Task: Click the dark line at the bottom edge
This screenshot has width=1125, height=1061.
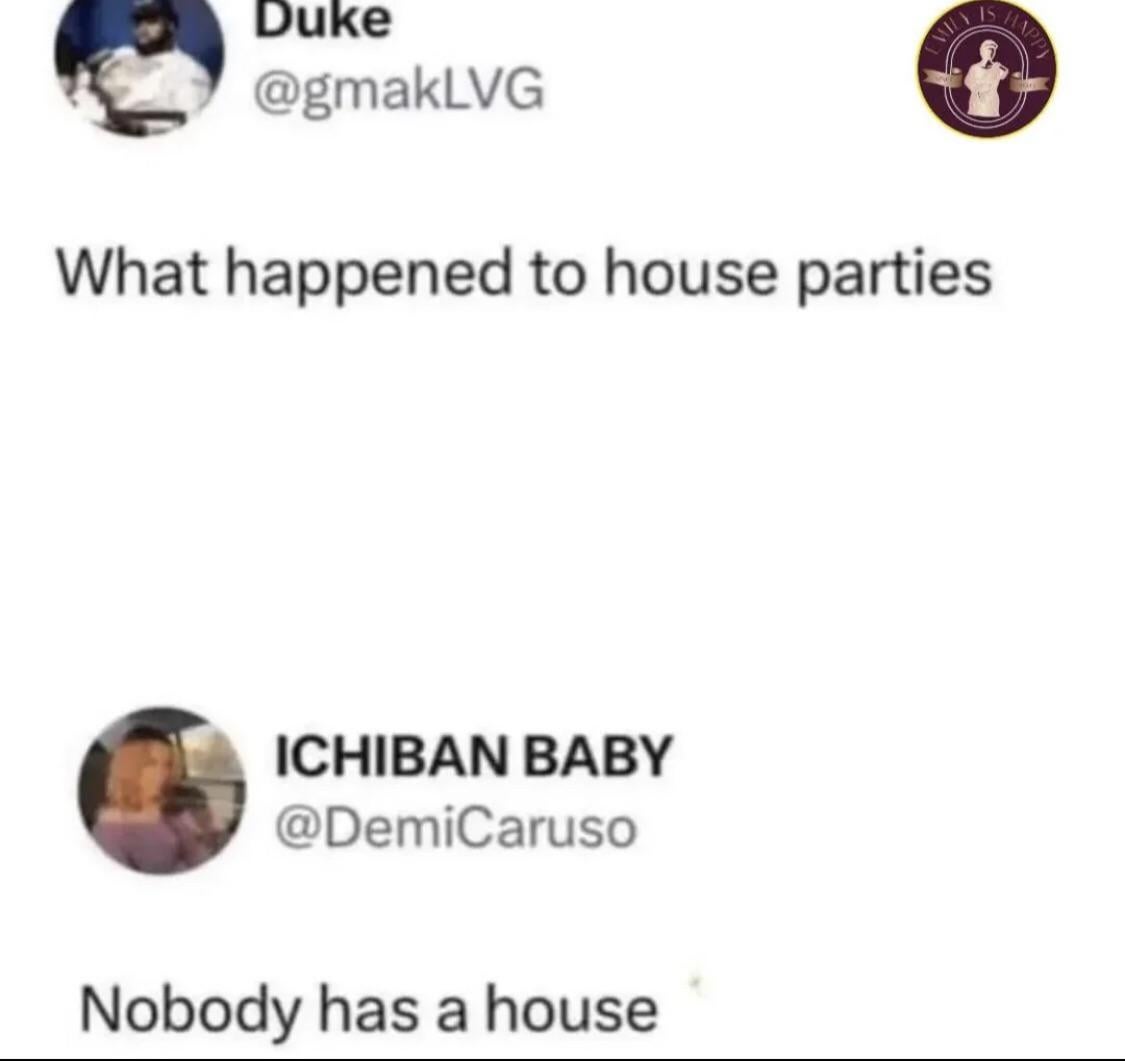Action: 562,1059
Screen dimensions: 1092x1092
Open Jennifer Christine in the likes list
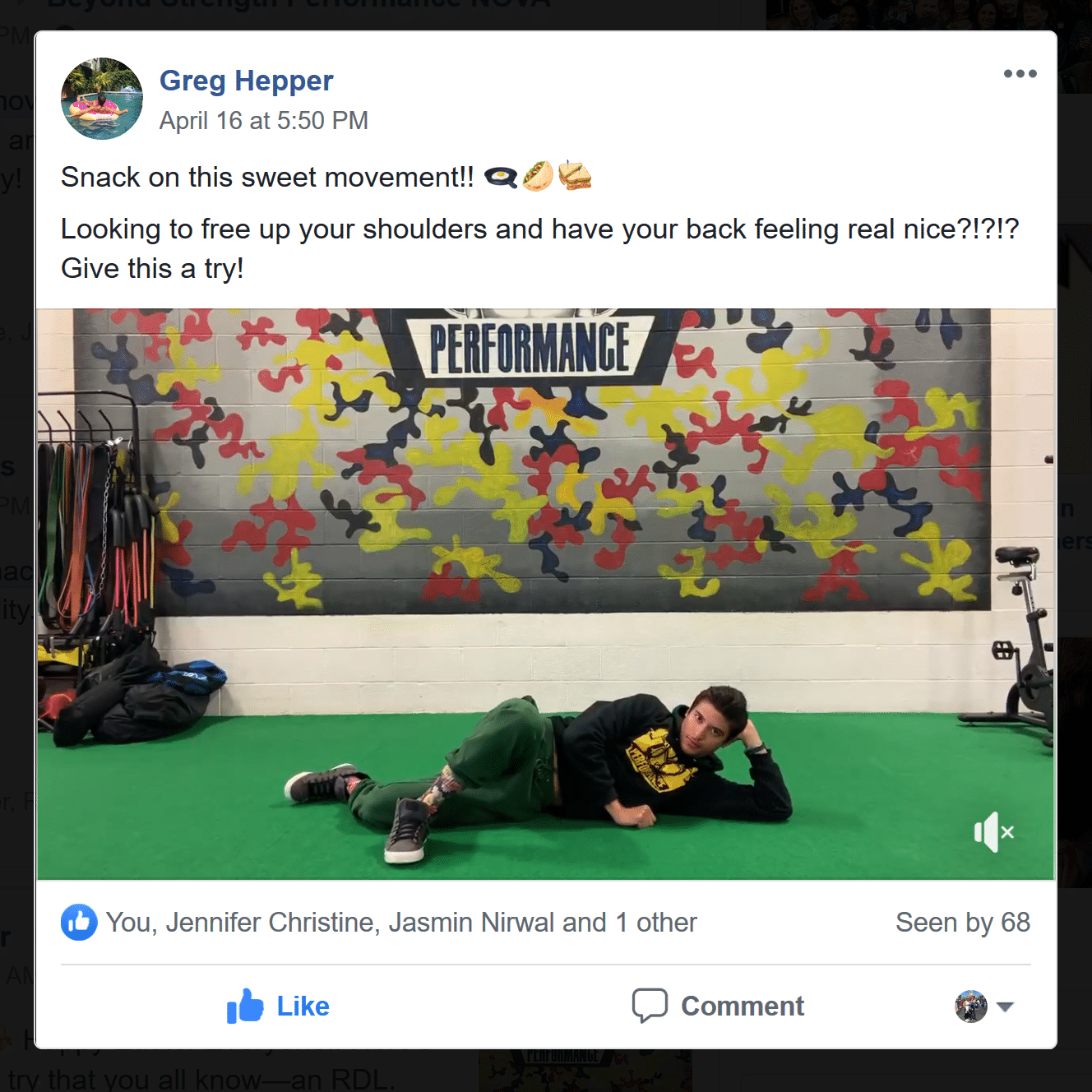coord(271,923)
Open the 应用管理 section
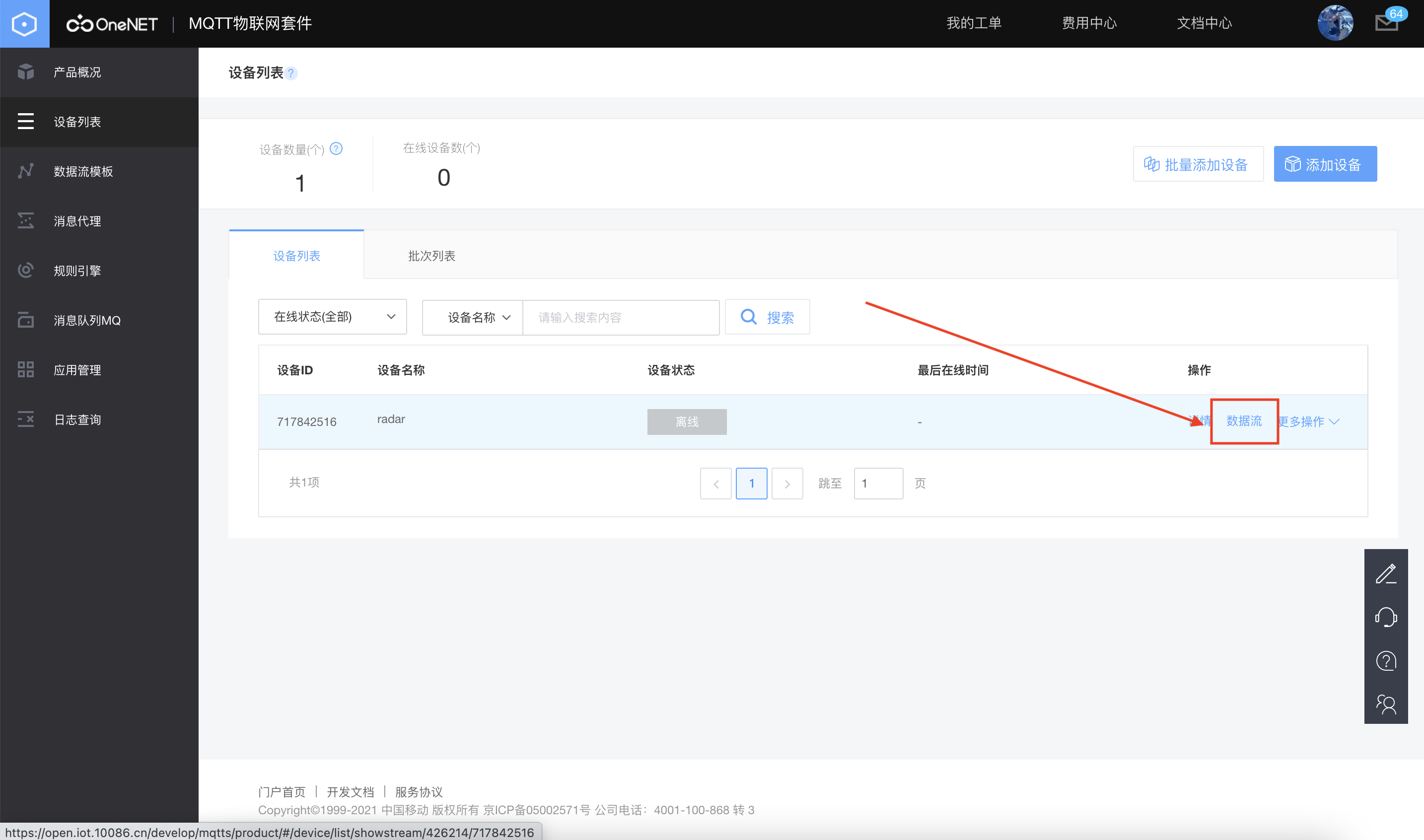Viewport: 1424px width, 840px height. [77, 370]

━━━━━━━━━━━━━━━━━━━━━━━━━━━━━━

● Exercise directions: Reproduce every line of the material above word for word, leaving out the pictures.

● Written answer:
Task: Click the dark line at the bottom edge
This screenshot has width=1125, height=1061.
Action: 562,1059
Screen dimensions: 1092x1092
Open Jennifer Christine in the likes list
coord(271,923)
Open the 应用管理 section
Viewport: 1424px width, 840px height. [77, 370]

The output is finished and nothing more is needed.